* [Problem details] The full listing below must be printed exactly, word for word.

* [Provided material]
Content starts
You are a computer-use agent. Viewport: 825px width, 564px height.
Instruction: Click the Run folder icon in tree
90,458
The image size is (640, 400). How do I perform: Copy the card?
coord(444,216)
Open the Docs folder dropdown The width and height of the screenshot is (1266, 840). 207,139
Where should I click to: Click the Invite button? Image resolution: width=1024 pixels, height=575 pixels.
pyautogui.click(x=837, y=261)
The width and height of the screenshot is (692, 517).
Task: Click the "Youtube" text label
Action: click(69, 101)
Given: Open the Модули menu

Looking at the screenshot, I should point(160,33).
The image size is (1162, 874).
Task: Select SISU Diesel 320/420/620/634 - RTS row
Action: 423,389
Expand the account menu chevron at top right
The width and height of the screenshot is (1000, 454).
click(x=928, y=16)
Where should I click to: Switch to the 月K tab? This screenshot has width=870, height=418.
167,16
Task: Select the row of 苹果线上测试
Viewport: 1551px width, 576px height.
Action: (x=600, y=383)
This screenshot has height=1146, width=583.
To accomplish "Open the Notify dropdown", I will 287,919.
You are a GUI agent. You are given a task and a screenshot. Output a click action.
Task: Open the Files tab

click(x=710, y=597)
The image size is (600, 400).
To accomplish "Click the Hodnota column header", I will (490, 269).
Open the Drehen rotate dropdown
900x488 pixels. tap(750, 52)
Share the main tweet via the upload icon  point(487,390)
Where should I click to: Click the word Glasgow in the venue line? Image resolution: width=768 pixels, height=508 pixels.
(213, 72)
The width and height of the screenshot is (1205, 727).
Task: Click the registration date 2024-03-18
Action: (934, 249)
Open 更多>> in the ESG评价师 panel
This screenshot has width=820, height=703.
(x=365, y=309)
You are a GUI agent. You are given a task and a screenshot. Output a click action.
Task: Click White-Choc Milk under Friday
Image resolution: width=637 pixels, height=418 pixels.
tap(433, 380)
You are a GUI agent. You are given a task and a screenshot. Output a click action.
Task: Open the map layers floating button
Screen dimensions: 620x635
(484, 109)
Content ends
* [Answer section]
You are a computer-use agent. Viewport: 825px width, 564px height.
Instruction: Click the Run folder icon in tree
90,458
The image size is (640, 400). How do I perform: Copy the card?
coord(444,216)
Open the Docs folder dropdown The width and height of the screenshot is (1266, 840). 207,139
Where should I click to: Click the Invite button? Image resolution: width=1024 pixels, height=575 pixels.
pyautogui.click(x=837, y=261)
The width and height of the screenshot is (692, 517).
Task: Click the "Youtube" text label
Action: click(69, 101)
Given: Open the Модули menu

Looking at the screenshot, I should point(160,33).
The image size is (1162, 874).
Task: Select SISU Diesel 320/420/620/634 - RTS row
Action: 423,389
Expand the account menu chevron at top right
The width and height of the screenshot is (1000, 454).
click(x=928, y=16)
Where should I click to: Switch to the 月K tab? This screenshot has width=870, height=418.
167,16
Task: Select the row of 苹果线上测试
Viewport: 1551px width, 576px height.
Action: (x=600, y=383)
This screenshot has height=1146, width=583.
To accomplish "Open the Notify dropdown", I will 287,919.
You are a GUI agent. You are given a task and a screenshot. Output a click action.
Task: Open the Files tab

click(x=710, y=597)
The image size is (600, 400).
To accomplish "Click the Hodnota column header", I will (490, 269).
Open the Drehen rotate dropdown
900x488 pixels. tap(750, 52)
Share the main tweet via the upload icon  point(487,390)
Where should I click to: Click the word Glasgow in the venue line? Image resolution: width=768 pixels, height=508 pixels.
(213, 72)
The width and height of the screenshot is (1205, 727).
Task: Click the registration date 2024-03-18
Action: (934, 249)
Open 更多>> in the ESG评价师 panel
This screenshot has width=820, height=703.
(x=365, y=309)
You are a GUI agent. You are given a task and a screenshot. Output a click action.
Task: Click White-Choc Milk under Friday
Image resolution: width=637 pixels, height=418 pixels.
tap(433, 380)
You are a GUI agent. You are given a task and a screenshot. Output a click action.
Task: Open the map layers floating button
Screen dimensions: 620x635
(484, 109)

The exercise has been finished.